Les défenseurs de la mesure espéraient la création de 700.000 emplois. Or selon la DARES, le service statistique du Ministère du Travail : entre 1998 et 2002, les dispositifs de réduction du temps de travail auraient permis de créer ou préserver 350 000 emplois. Par ailleurs, le dispositif coûterait 12 milliards d'euros par an aux finances publiques à cause des compensations aux entreprises, selon un rapport du Conseil d’analyse économique. Enfin, la mesure est envisageable "si les entreprises font des gains de productivité. Or, avec la crise, les entreprises sont en difficulté. Il faudrait probablement revoir ce seuil", estime Bruno Jérôme.
• Pourquoi pas 37 heures? Le seuil des 36 heures fédère très peu de soutiens, subissant les mêmes critiques que les 35 heures. En revanche, le président du Nouveau Centre, Hervé Morin, est un fervent partisan des 37 heures. "Je veux faire en sorte que nous nous retroussions tous les manches pour travailler un peu plus et faire en sorte que notre pays puisse retrouver rapidement à la fois l'équilibre budgétaire et la prospérité", avait défendu le centriste pendant la présidentielle. Mais les défenseurs des 35 heures y voient un risque pour l'emploi. Et pour beaucoup d'autres experts, le seuil est encore trop bas.
Manuel Valls, soutien des 39 heures
• Pourquoi pas 39 heures? Le seuil de 38 heures ne réunit pas beaucoup de soutiens non plus. Celui de 39, en revanche, beaucoup plus, dont celui notable de l'actuel ministre de l'Intérieur : Manuel Valls. "Est-ce que, dans le monde tel qu'il est aujourd'hui - avec la concurrence que nous connaissons -, nous pouvons nous permettre d'être sur des idées des années 1970, 1980, 1990 ? Non", avait-il soutenu sur Europe1 en janvier 2011.
Mais un tel bond n'est pas sans risque. "En passant de 35 à 39 heures, le salarié qui fait déjà des heures en plus ne se les verra plus payer en heures supplémentaires. Il perdra du pouvoir d’achat", avait à l'époque analysé Denis Clerc, éditorialiste à Alternatives économiques. "Et pour le salarié qui ne fait pas d’heure supplémentaire, il n’y a aucune raison qu’il travaille davantage. Si son entreprise ne lui demande pas d’effectuer d’heure supplémentaire, c’est que l’activité économique n’est pas suffisante", avait-il poursuivi.
"La révolution informatique ne s'est pas répercutée"
• Plus de 39 heures, voire pas de seuil du tout? Pour l'économiste Bruno Jérôme, le seuil de 39 heures est "un minimum à mettre en place dans un premier temps.
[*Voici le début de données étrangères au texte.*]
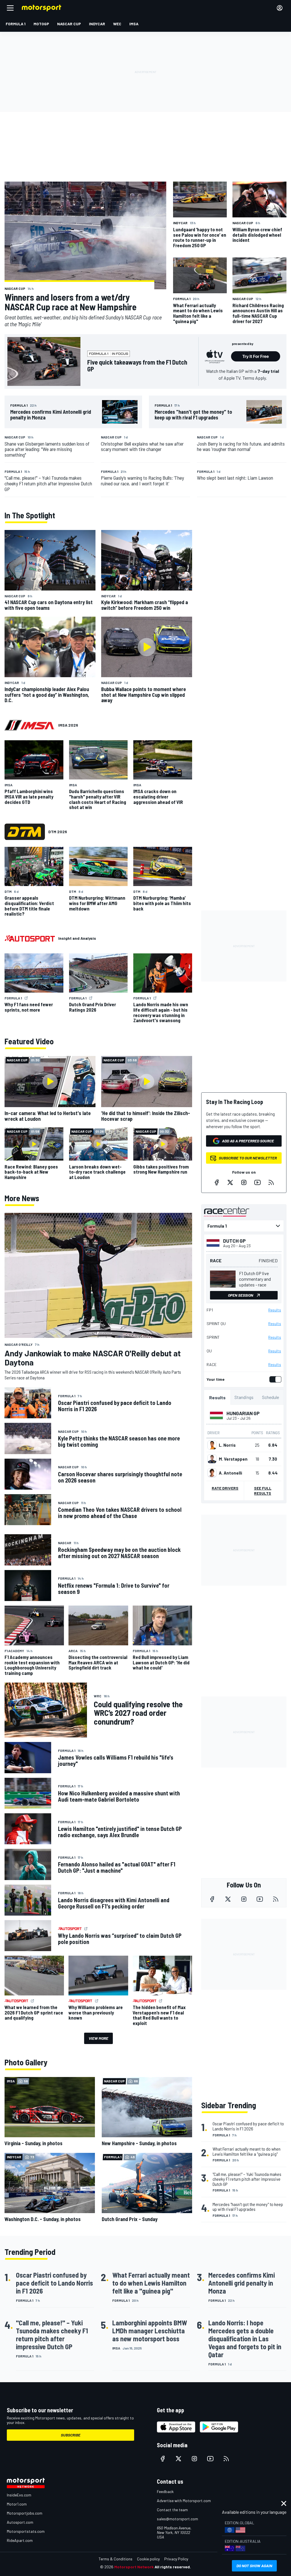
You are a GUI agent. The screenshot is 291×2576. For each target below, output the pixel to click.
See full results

Il faudra ensuite se poser la question de l'au-delà". Le Medef, lui, est contre tout seuil fixé par la loi. Le syndicat des patrons plaide pour des accords entre syndicats et dirigeants dans chaque entreprise. Un tel système est à l'œuvre en Allemagne, où la durée maximale est toutefois fixée à 48 heures.
• 32 heures, une utopie? Dans son projet présidentiel, Europe-Ecologie-Les Verts (EELV) prônait le "'travailler mieux et moins' pour 'travailler tous'" et souhaitait aller vers les 32 heures. L'idée, qui provoque une véritable levée de fourches chez les libéraux, est pourtant théorisée depuis longtemps par l'économiste Pierre Larrouturou, ex-membre du PS. "La vraie cause du chômage, ce sont les gains de productivité colossaux enregistrés depuis les années 1970. Mécaniquement, si la révolution de l’informatique ne s’est pas répercutée sur une réduction du temps de travail, elle s’est convertie en destructions d’emplois", affirmait-il en novembre 2011 au site d'information de gauche Bastamag.net.
Pour l'économiste Bruno Jérôme, il faut refaire des simulations comme cela avait été fait en 2000. "Les économistes doivent au plus vite refaire des calculs. Je suis les choses depuis longtemps, et rien n'a été fait depuis 20 ans. Ce seuil de 35 ne veut plus dire grand-chose tant la situation a évolué. Le débat est relancé aujourd'hui, les experts doivent trancher rapidement."